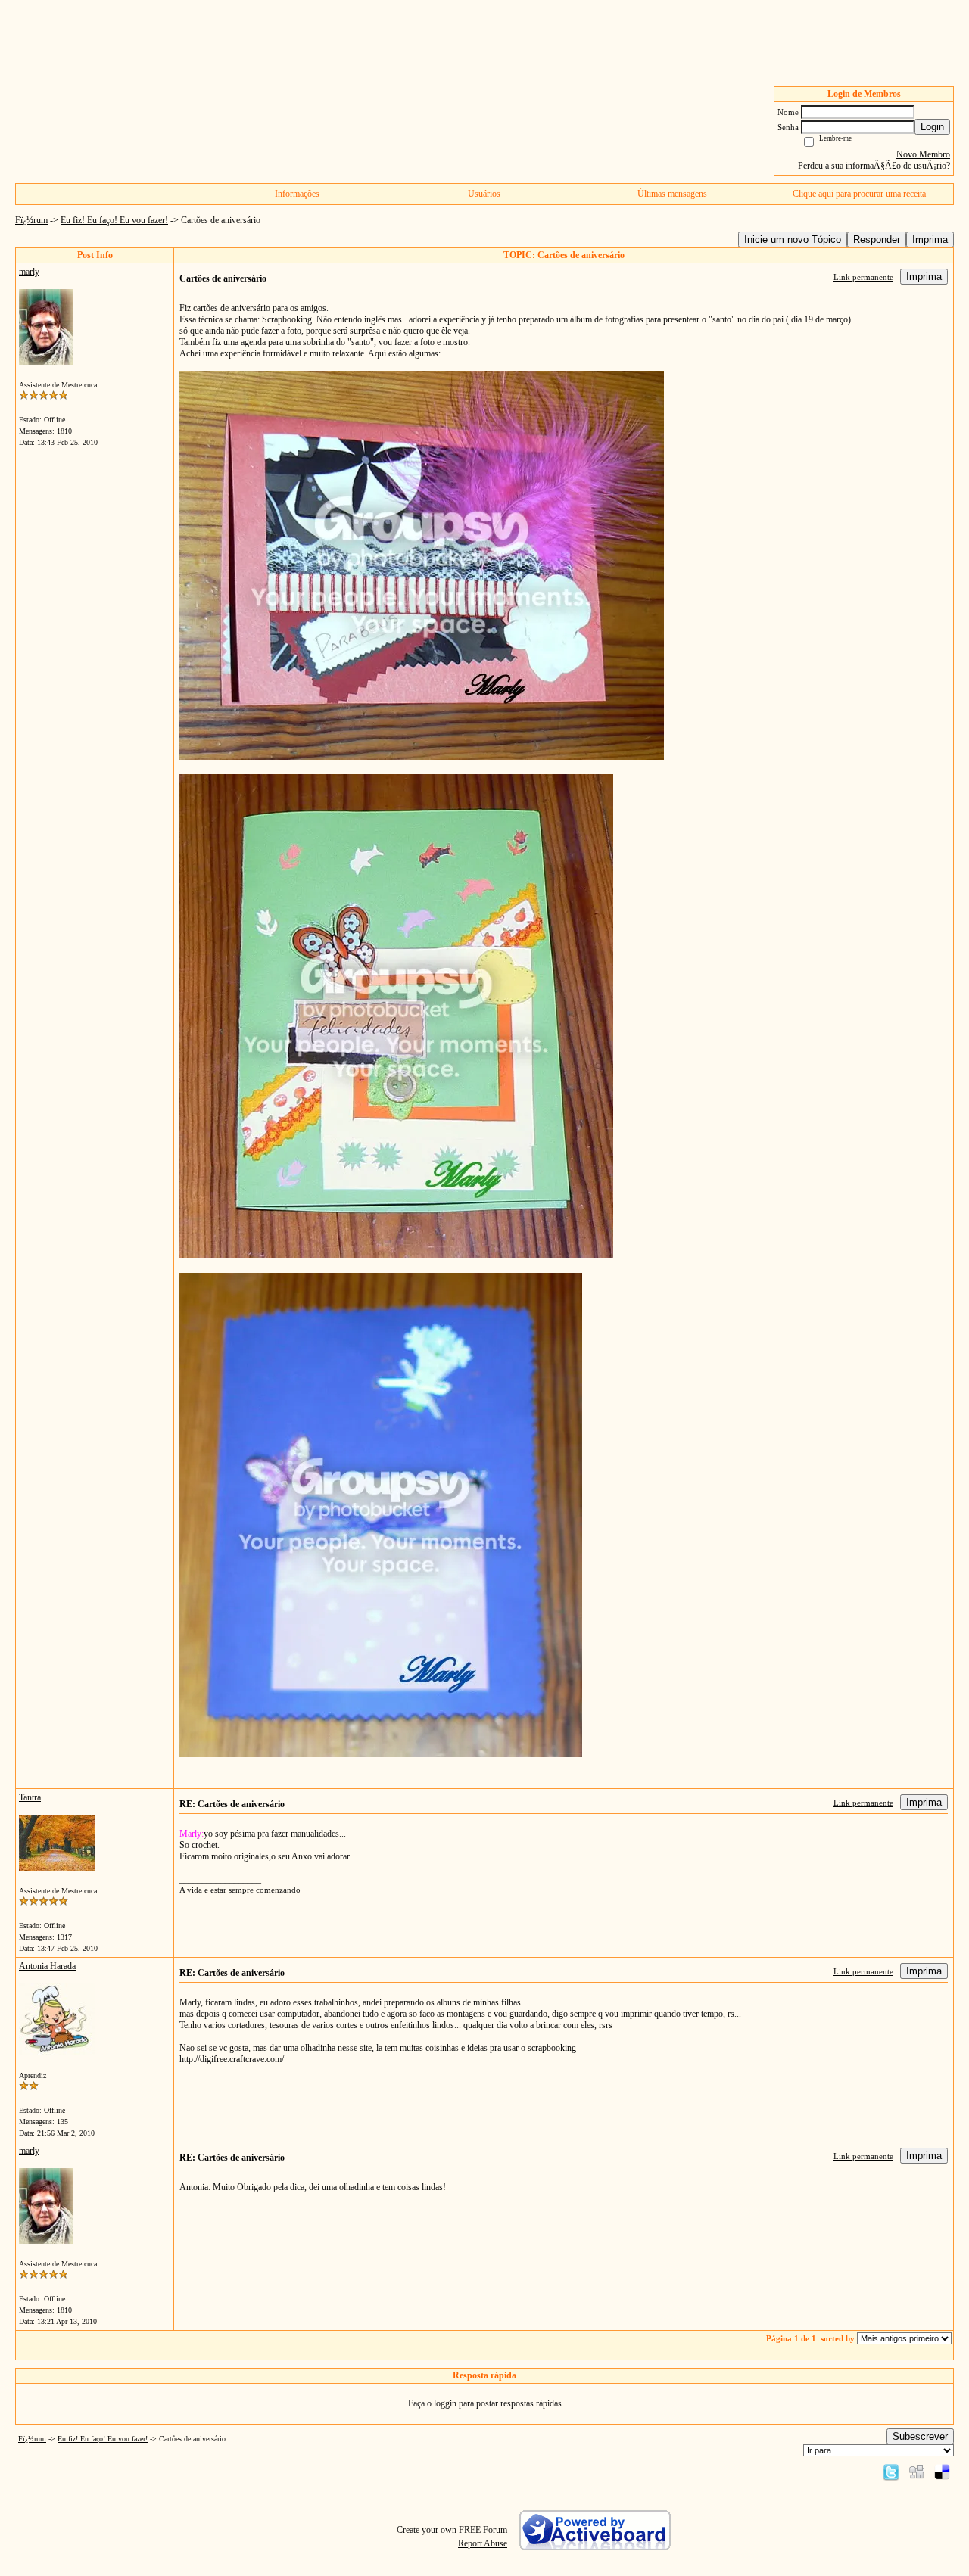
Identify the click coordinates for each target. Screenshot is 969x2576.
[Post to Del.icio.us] (942, 2471)
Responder (876, 239)
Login (932, 126)
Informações (297, 193)
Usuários (484, 193)
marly (29, 271)
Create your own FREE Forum (452, 2530)
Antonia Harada (47, 1966)
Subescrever (920, 2436)
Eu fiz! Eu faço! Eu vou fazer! (114, 220)
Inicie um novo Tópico (792, 239)
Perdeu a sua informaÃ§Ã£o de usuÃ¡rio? (874, 165)
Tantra (30, 1797)
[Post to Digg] (916, 2471)
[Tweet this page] (891, 2471)
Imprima (930, 239)
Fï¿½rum (31, 220)
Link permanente (863, 277)
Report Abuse (482, 2543)
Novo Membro (923, 154)
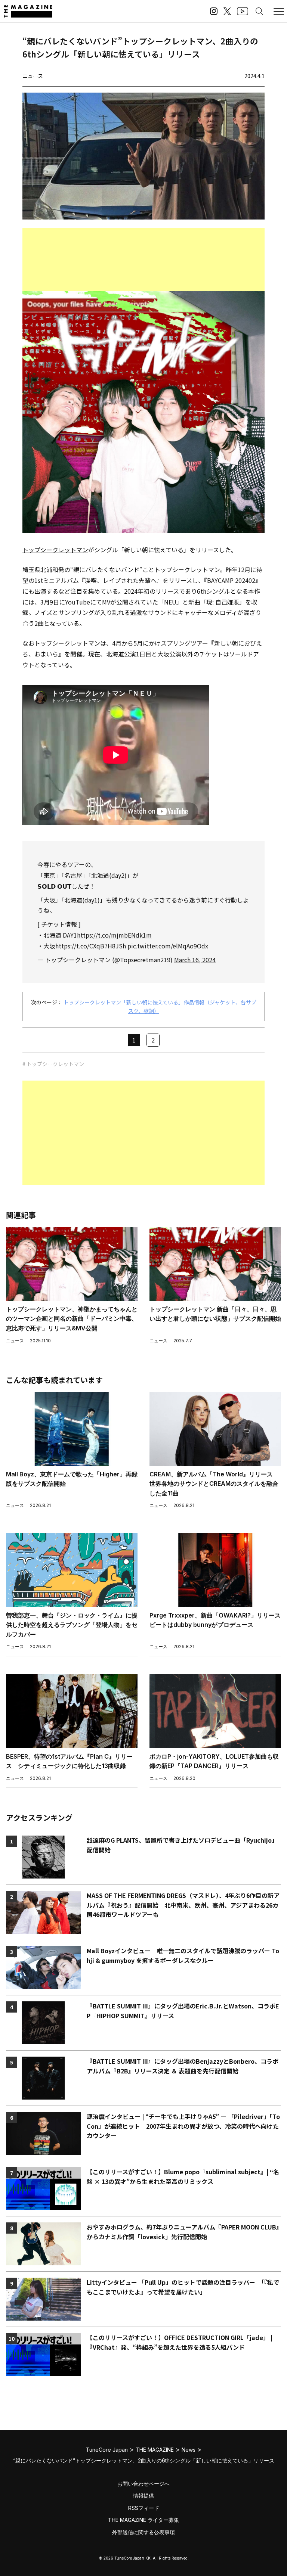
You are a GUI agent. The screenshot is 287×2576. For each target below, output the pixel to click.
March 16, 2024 (195, 959)
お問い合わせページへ (143, 2483)
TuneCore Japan (107, 2449)
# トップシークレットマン (53, 1064)
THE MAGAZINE (155, 2449)
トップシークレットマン (55, 549)
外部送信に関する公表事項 (143, 2532)
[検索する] (259, 11)
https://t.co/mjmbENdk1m (114, 934)
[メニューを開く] (279, 11)
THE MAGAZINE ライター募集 (143, 2520)
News (188, 2449)
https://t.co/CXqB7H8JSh (90, 945)
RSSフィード (143, 2508)
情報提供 (143, 2495)
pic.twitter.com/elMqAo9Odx (167, 945)
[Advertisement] (143, 259)
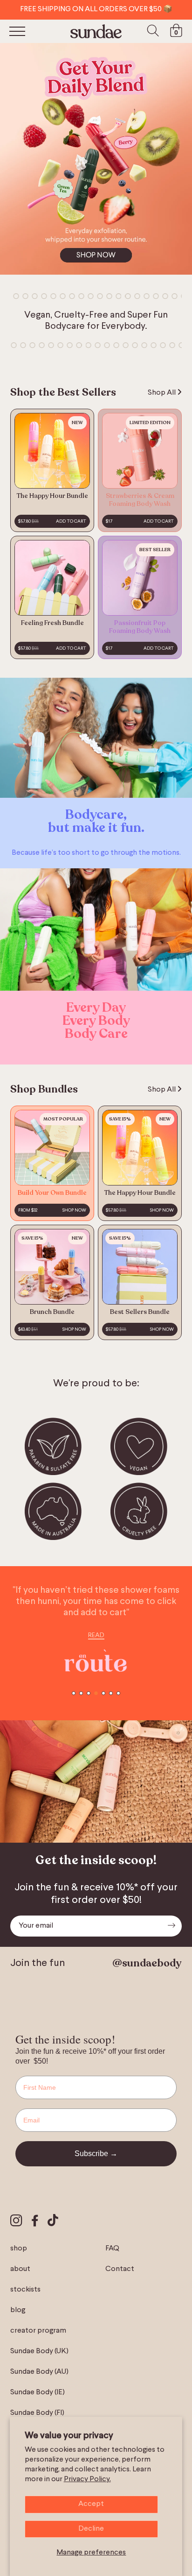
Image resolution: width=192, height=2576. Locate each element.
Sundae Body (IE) (37, 2392)
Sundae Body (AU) (39, 2372)
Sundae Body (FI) (37, 2413)
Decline (91, 2529)
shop (18, 2248)
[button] (73, 1693)
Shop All (162, 393)
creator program (38, 2331)
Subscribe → (96, 2153)
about (20, 2269)
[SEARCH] (152, 31)
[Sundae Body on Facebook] (35, 2222)
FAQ (112, 2248)
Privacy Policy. (87, 2479)
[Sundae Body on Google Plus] (53, 2221)
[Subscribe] (171, 1926)
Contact (119, 2269)
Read (96, 1635)
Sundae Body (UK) (39, 2351)
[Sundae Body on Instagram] (16, 2222)
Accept (91, 2504)
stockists (25, 2289)
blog (17, 2310)
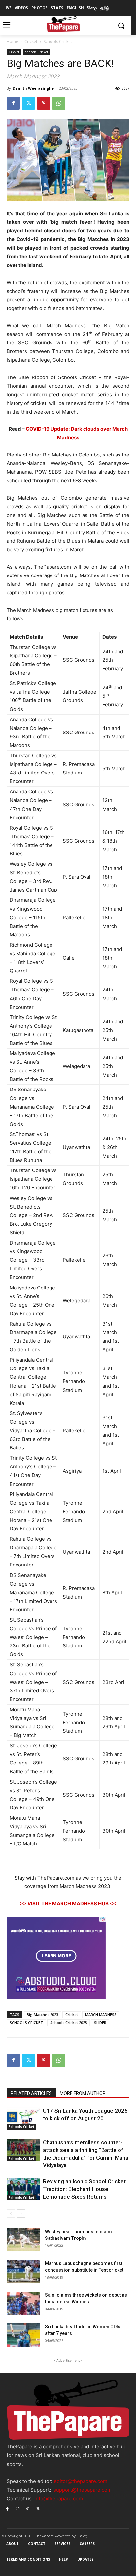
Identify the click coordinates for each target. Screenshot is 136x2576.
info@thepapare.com (58, 2498)
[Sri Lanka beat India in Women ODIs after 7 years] (23, 2335)
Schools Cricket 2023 (68, 2022)
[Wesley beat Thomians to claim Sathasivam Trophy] (23, 2239)
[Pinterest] (43, 103)
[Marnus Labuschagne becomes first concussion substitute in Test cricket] (23, 2271)
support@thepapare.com (82, 2490)
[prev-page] (11, 2213)
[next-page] (21, 2213)
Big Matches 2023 (42, 2014)
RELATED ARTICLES (31, 2093)
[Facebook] (13, 103)
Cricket (30, 41)
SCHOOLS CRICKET (26, 2022)
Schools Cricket (58, 41)
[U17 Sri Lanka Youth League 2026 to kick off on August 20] (23, 2118)
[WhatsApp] (58, 103)
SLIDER (100, 2022)
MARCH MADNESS (101, 2014)
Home (12, 41)
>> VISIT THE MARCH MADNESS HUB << (68, 1903)
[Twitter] (28, 103)
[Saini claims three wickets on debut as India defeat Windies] (23, 2303)
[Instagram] (17, 2508)
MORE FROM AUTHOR (83, 2093)
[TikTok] (27, 2508)
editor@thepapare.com (80, 2481)
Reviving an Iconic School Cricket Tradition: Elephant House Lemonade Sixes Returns (84, 2189)
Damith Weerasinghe (33, 88)
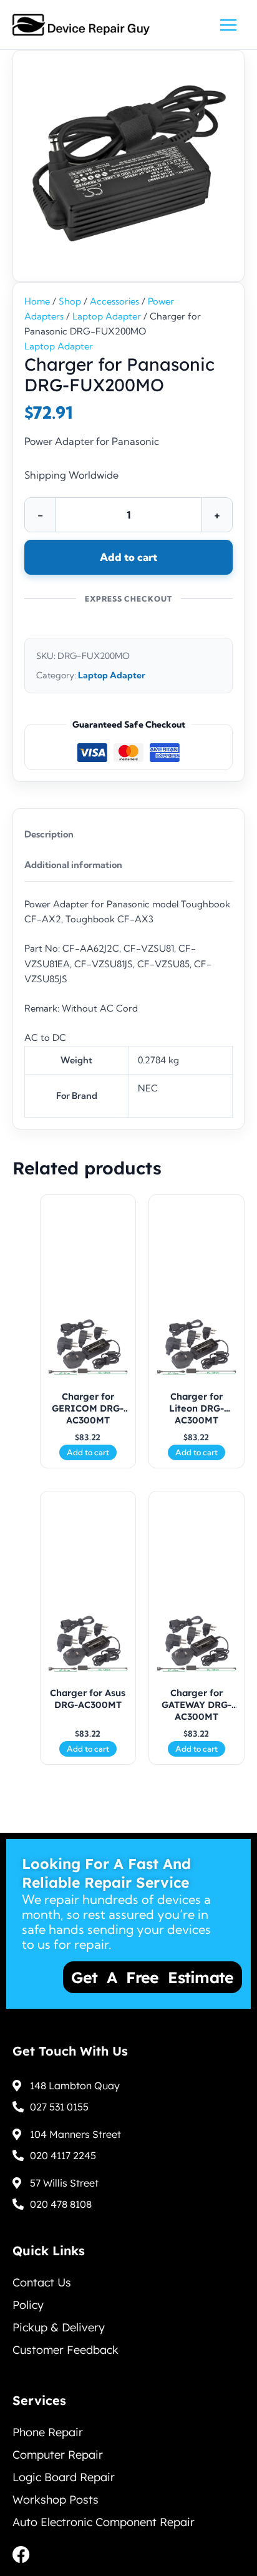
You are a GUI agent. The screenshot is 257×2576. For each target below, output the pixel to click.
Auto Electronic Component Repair (103, 2522)
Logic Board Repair (63, 2477)
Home (37, 301)
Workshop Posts (55, 2499)
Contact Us (41, 2282)
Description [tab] (49, 834)
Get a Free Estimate (121, 1977)
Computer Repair (57, 2454)
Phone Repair (47, 2432)
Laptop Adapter (106, 316)
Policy (28, 2305)
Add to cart (128, 557)
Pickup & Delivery (58, 2327)
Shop (70, 301)
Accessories (114, 301)
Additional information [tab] (73, 865)
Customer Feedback (65, 2350)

== == ==

TASK:
Pictures excluded, give again exactly and only the lines of the material above from the line with "MORE FROM AUTHOR (83, 2093)" through the line with "Auto Electronic Component Repair (103, 2522)".

ANSWER SECTION:
MORE FROM AUTHOR (83, 2093)
[TikTok] (27, 2508)
editor@thepapare.com (80, 2481)
Reviving an Iconic School Cricket Tradition: Elephant House Lemonade Sixes Returns (84, 2189)
Damith Weerasinghe (33, 88)
You are a GUI agent. The screenshot is 257×2576. For each target below, output the pixel to click.
Auto Electronic Component Repair (103, 2522)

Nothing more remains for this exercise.